Task
For the material below, return exactly the lines starting at the one holding "Open File Explorer from the taskbar" and ending at the one holding "The width and height of the screenshot is (1600, 900).", counting both as part of the range.

Excerpted data
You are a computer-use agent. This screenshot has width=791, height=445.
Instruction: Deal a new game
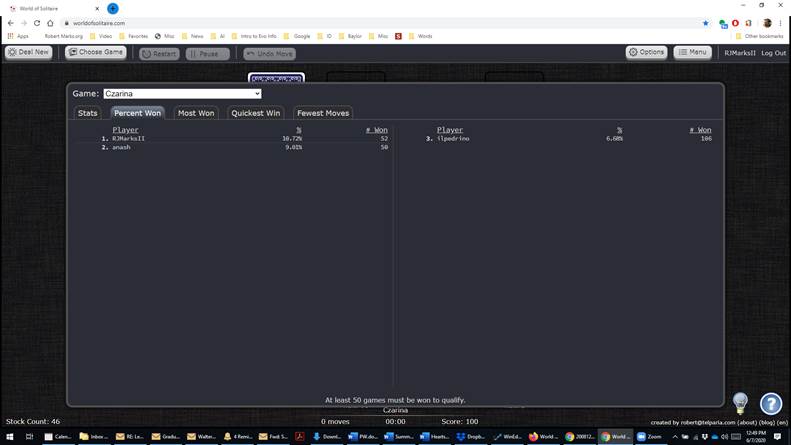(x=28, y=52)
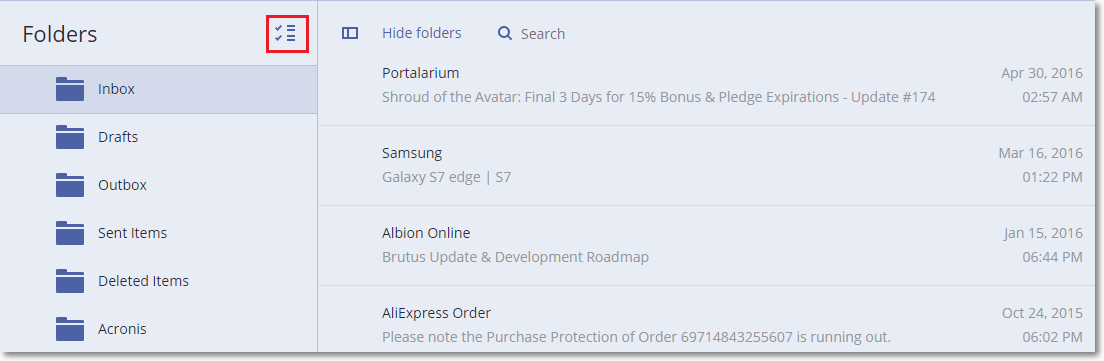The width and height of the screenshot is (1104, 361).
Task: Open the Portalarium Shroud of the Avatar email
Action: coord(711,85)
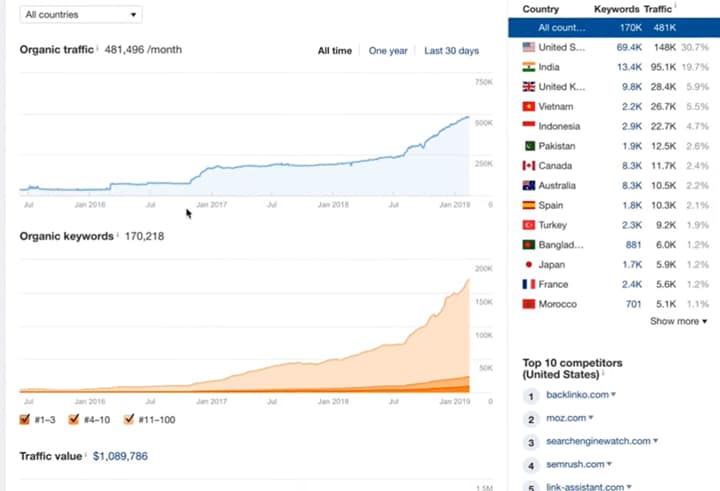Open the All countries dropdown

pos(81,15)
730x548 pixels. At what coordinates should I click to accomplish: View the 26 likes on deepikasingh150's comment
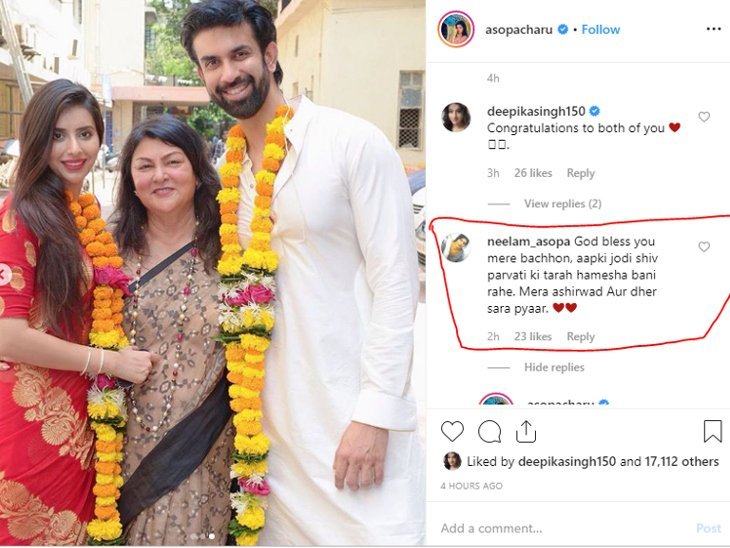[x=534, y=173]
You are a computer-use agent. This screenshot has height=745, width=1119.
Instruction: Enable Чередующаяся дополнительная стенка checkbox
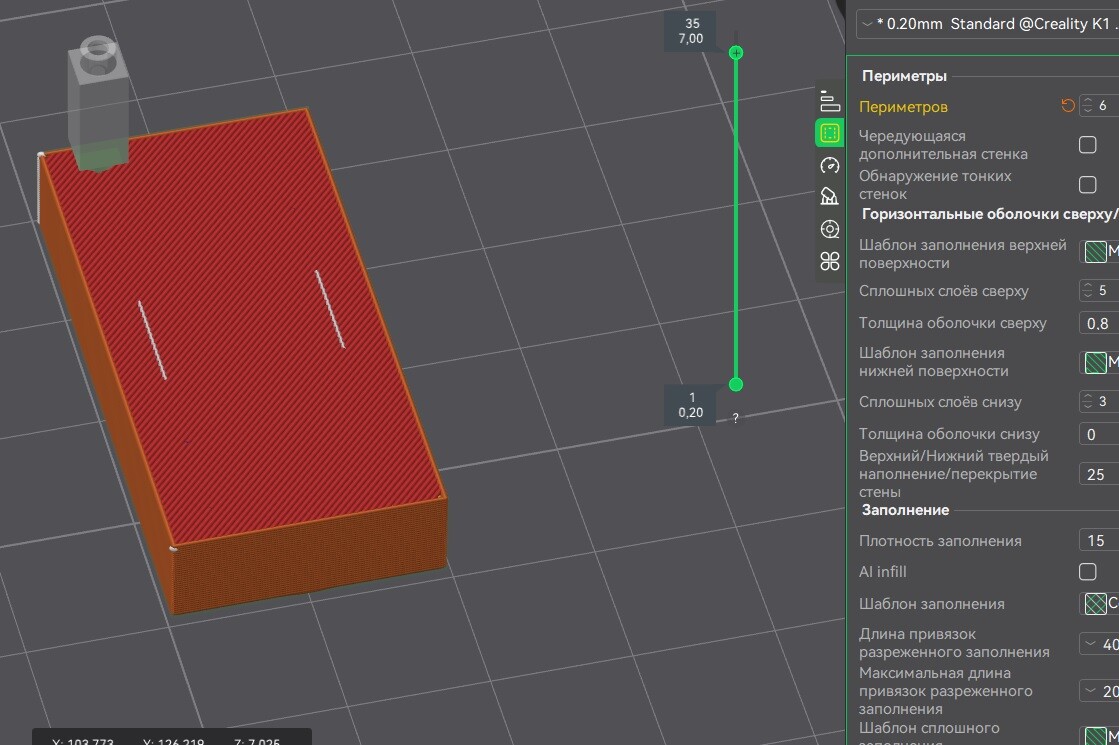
--
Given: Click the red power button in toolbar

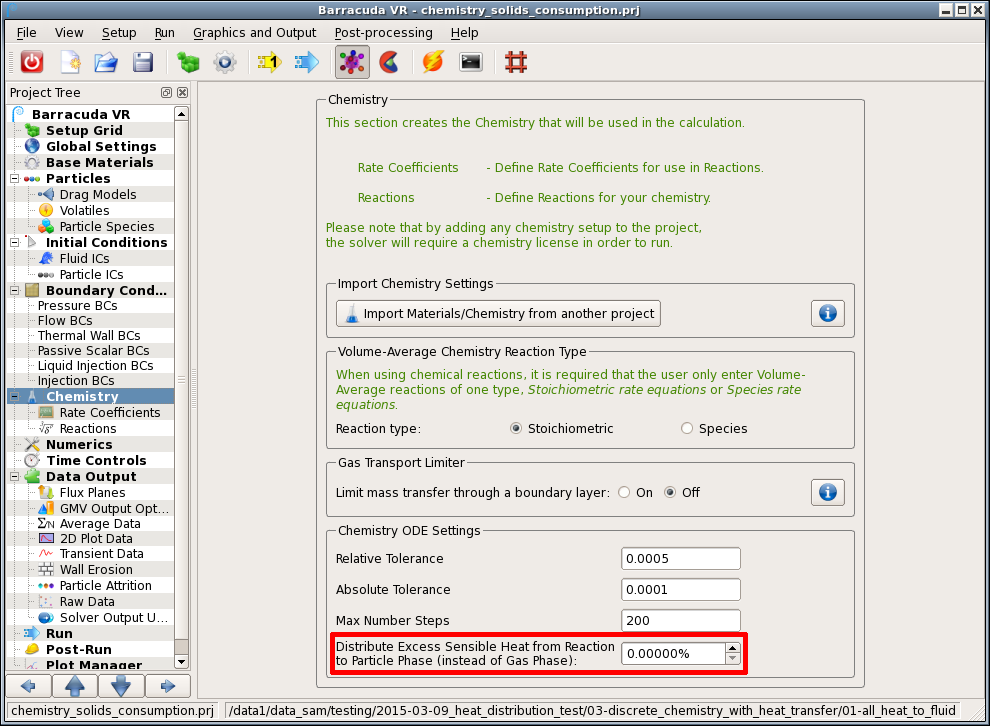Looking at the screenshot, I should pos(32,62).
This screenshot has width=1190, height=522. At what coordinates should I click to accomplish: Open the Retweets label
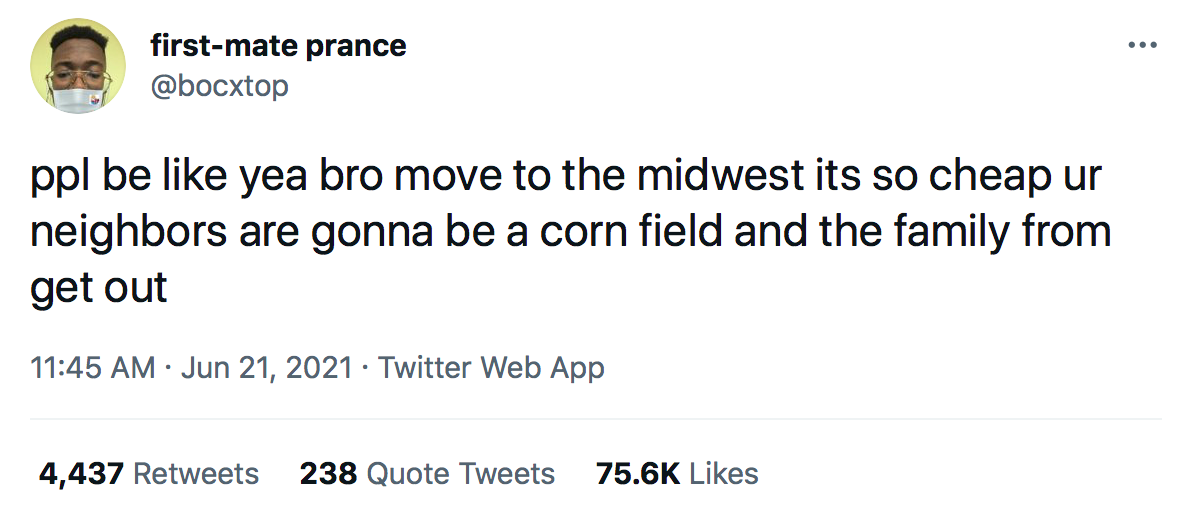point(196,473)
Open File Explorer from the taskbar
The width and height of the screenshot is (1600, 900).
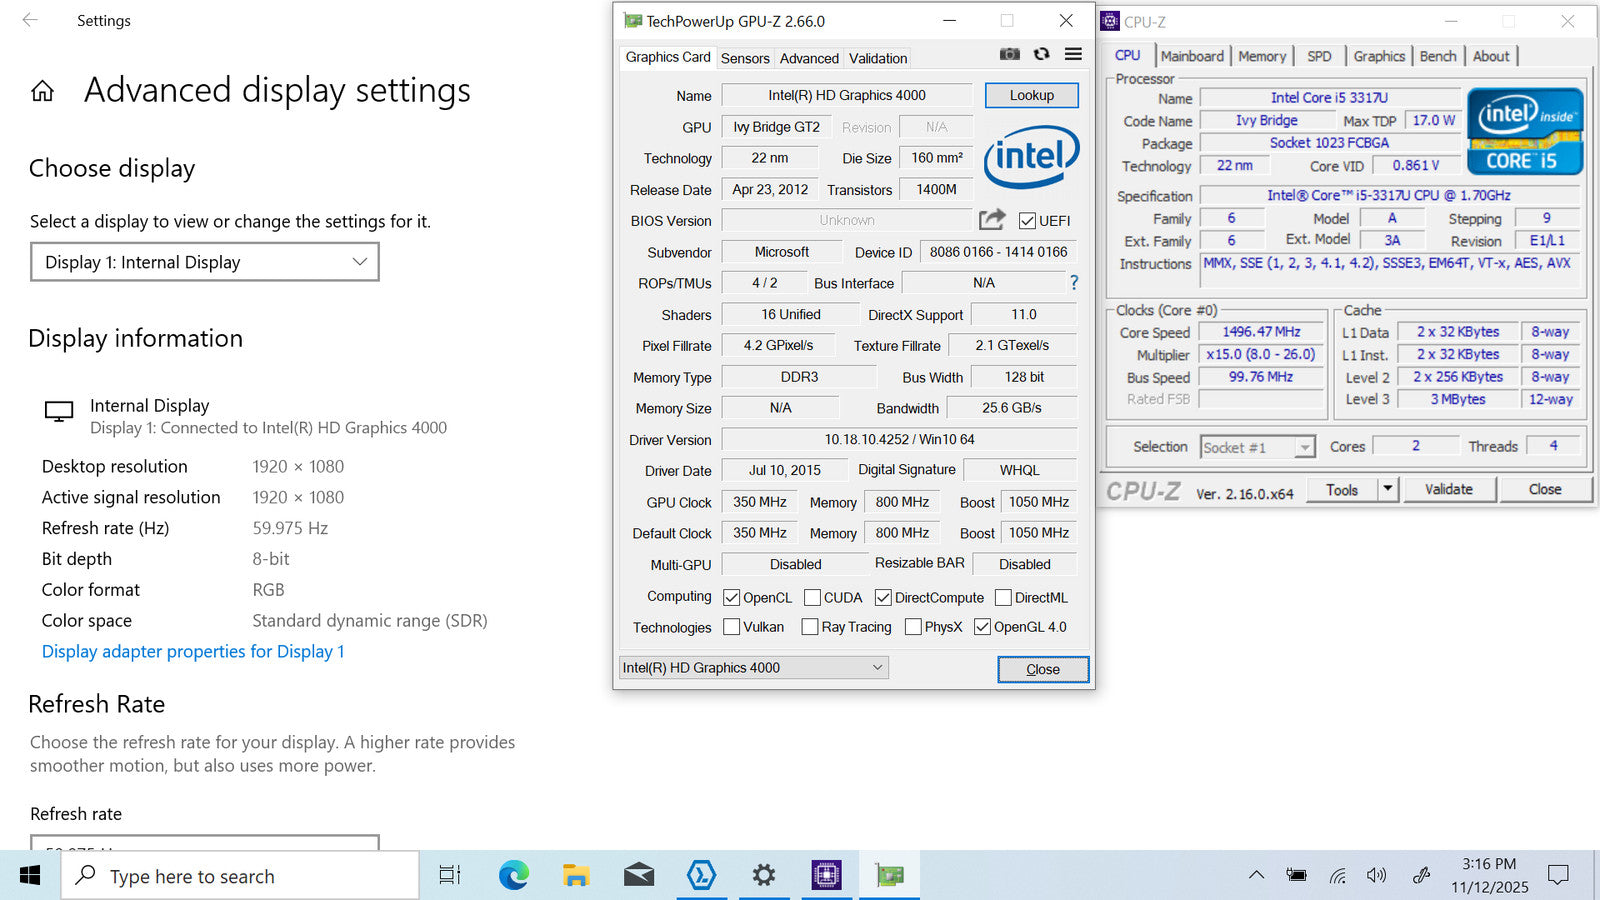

Written solution
Open File Explorer from the taskbar
The width and height of the screenshot is (1600, 900).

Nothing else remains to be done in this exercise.